START Dataset content

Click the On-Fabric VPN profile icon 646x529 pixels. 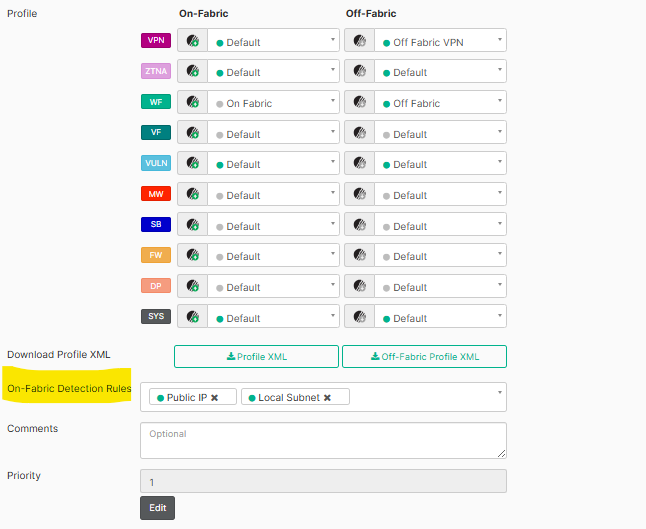[192, 40]
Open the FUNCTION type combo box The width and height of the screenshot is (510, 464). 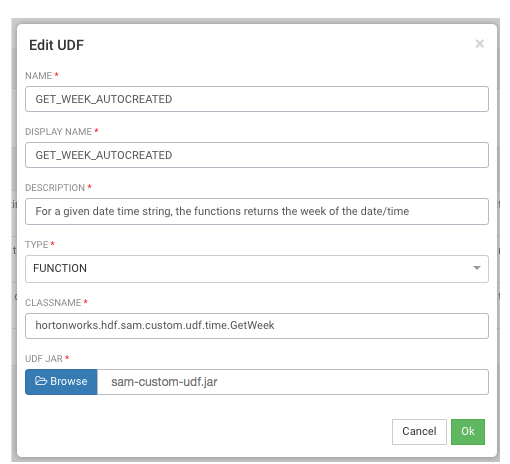pyautogui.click(x=257, y=269)

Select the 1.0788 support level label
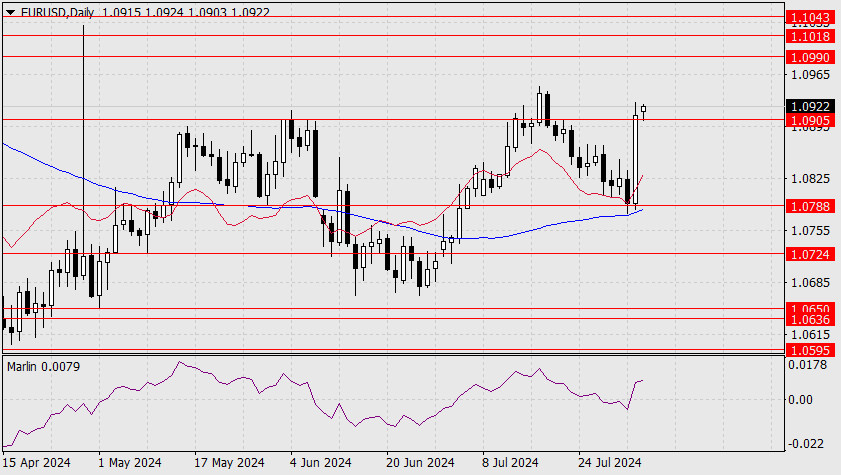[810, 206]
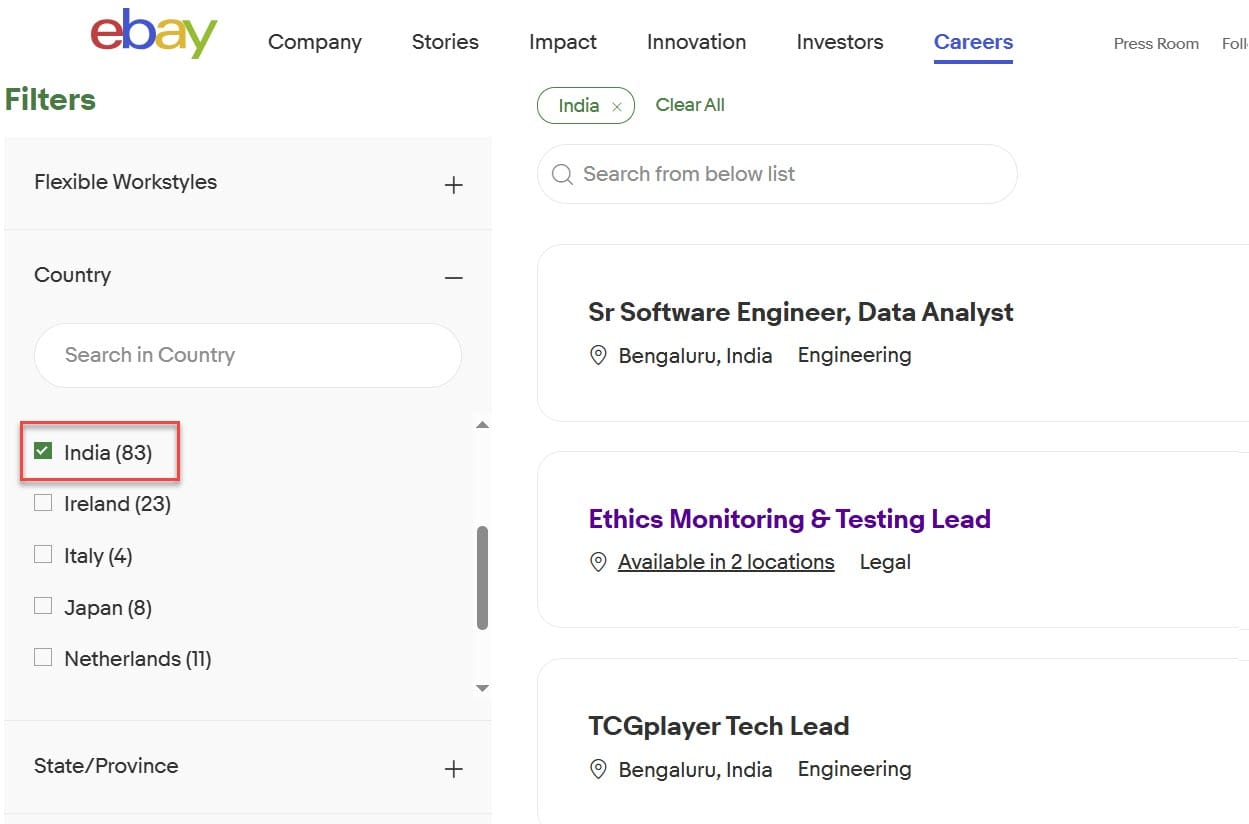Tick the Netherlands (11) checkbox
Screen dimensions: 1249x824
tap(43, 658)
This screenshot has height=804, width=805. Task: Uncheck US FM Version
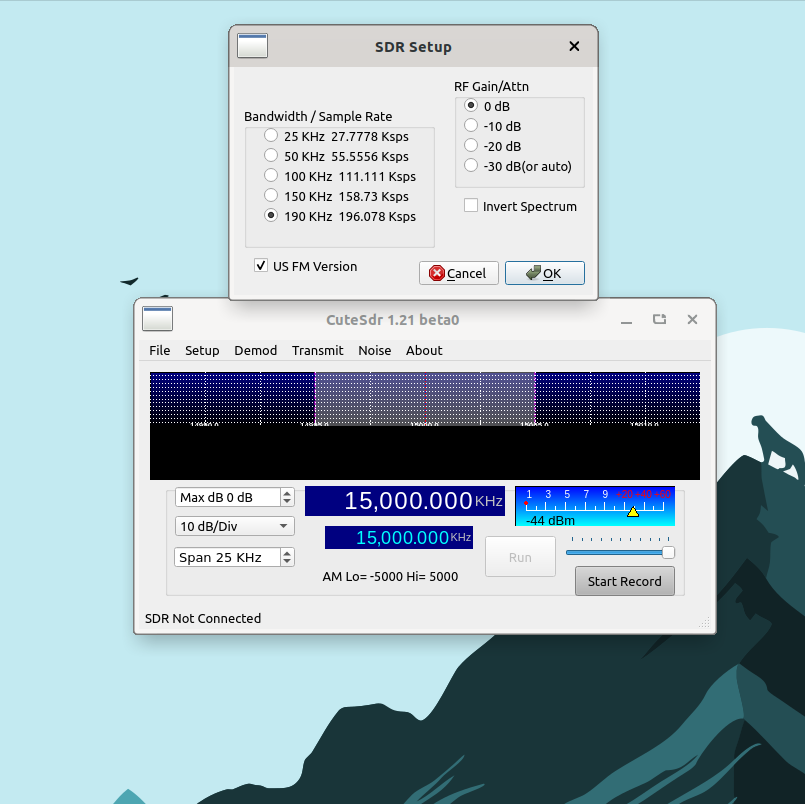point(261,266)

END Dataset content

* **Your instructions**
Starting at the line with "Select the 1.0788 support level label" and stopping at the final line of the material, reproduce each line exactly, both ends included. Leave the pictures out.

* **Task result**
Select the 1.0788 support level label
[810, 206]
Tick the Netherlands (11) checkbox
Screen dimensions: 1249x824
tap(43, 658)
This screenshot has height=804, width=805. Task: Uncheck US FM Version
point(261,266)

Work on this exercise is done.